(Data)

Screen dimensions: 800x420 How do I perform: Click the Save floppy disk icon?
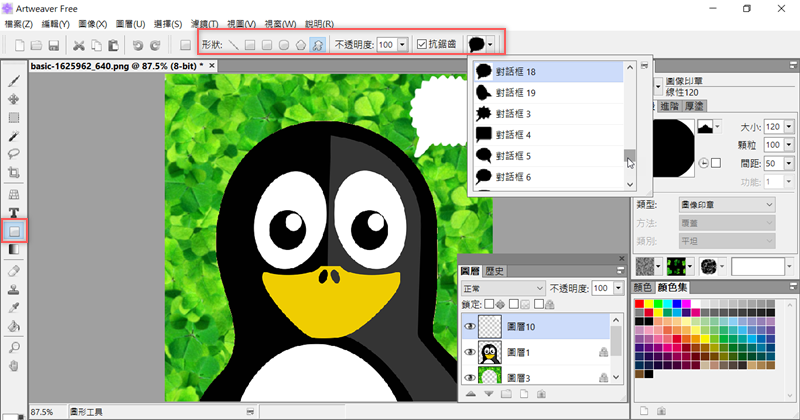click(x=51, y=44)
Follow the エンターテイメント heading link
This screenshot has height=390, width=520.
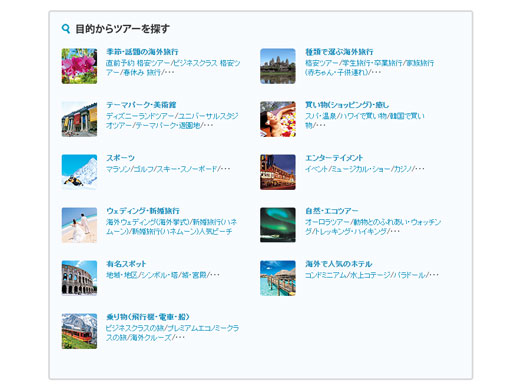coord(334,158)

(End Data)

Leave every image out when you return the material above word for word.

Screen dimensions: 800x420 How do I perform: Click the Save floppy disk icon?
click(x=51, y=44)
Follow the エンターテイメント heading link
This screenshot has height=390, width=520.
coord(334,158)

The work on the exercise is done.